What does the human evaluation metrics / rubric consists of?
Do we need to include the dataset during gitlab submission or will we be contacted for the dataset, documentation, etc. if our submission is selected for human evaluation?
We were also witnessing almost 0 leaderboard and offline correlation of scores when looking at f1 or bleu. This is a welcome change thanks for this.
However, since the api track uses gpt3.5 wont the gpt3.5 scores be naturally higher for this track? At this point in time its clearly visible on the leaderboard as well? All gpu track false are high scoring and gpu track true are low scoring.
@saidinesh_pola , Yes GPT3.5 score is GPT-3.5-turbo generating a score based on a modified prompt similar to G-eval. It scores every utterance with the conversation history as context. And it generates a score.
@unnikrishnan.r I don’t see why gpt3.5 would naturally score prompt track submissions higher. Yes it is what is currently occuring but there is no natural reason for it. The metrics were decided based on actual human evaluations done on a blindly selected subset of Round 1 conversations, and gpt3.5 scores were the most correlated with the human evaluations.
Hi @dipam,
Could you specify the exact number or range of submissions that will undergo human evaluation as stated in your guidelines? It mentions “only the top several systems…will be judged via human evaluation” but it is unclear.
Thank you.
@dipam Using chatGPT, you are producing a score between 0 and 5, but is there a backup pipeline? if the generated value is a random text string or some out-of-bounds number. For human evaluation, it is also preferable to select the best LB from the GPU and PE tracks.
@saidinesh_pola I can’t share all the details about the GPT metric, but we do manage it for cases it’s not a valid score. For final submissions, each team will get to select any 2 successful submissions, doesn’t matter if it’s GPU track or not.
Yes, at least five teams from the final leaderboard will be selected for human evaluation. There is a possibility that the number of teams selected may increase, which will be communicated at a later date.
We are currently reviewing the criteria for human evaluation. Although we intend to adhere to the existing criteria, we may make adjustments if we encounter any difficulties during the review process. Further details are explained over here: Task 1: Commonsense Dialogue Response Generation.
Yes, if your submission ranks at the top of the leaderboard by the end of the challenge, we will contact you via email to collect any datasets you have gathered or created for training your model.

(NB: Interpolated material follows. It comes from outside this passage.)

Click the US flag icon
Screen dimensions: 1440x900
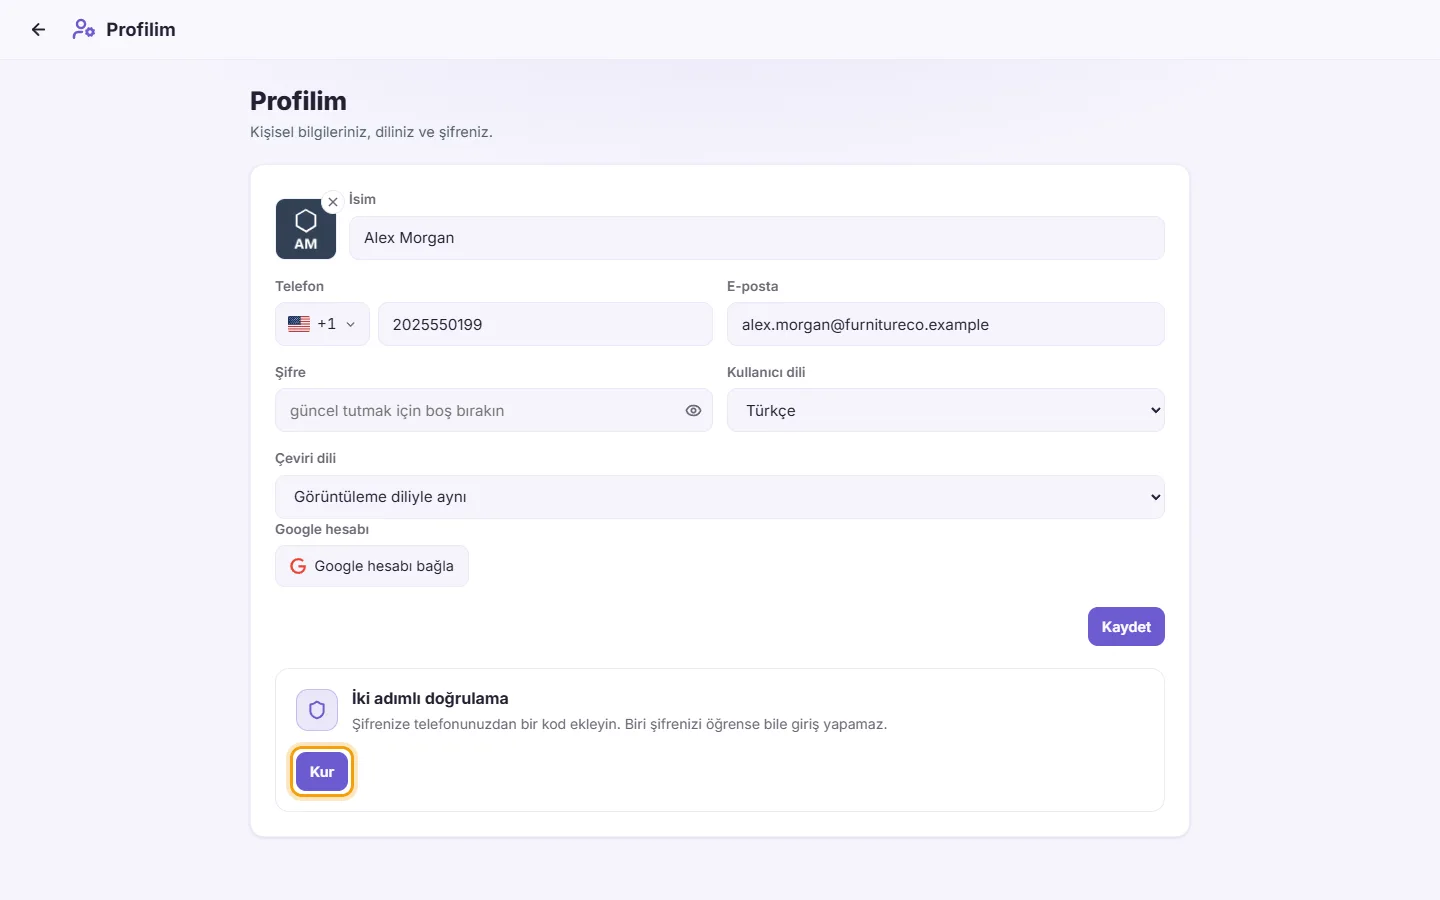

Only problem is that the leader board is dominated by ChatGPT’s PE track, but the peacock paper’s human evaluation is not the same as ChatGPT/ChatGPT4. It is as if their experimentation can be made false simply by using prompt engineering. Could someone please clarify this?
In the human evaluation, we find that facts generated by COMET-BART receive a high acceptance rate by crowdworkers for plausibility, slightly beating fewshot GPT-3. We also find that zero-shot GPT-3.5 model, although more advanced than the GPT-3 baseline model, scores, on average, ∼15.3% and
∼9.3% lower than COMET-BART in terms of automatic metrics and human acceptance, respectively.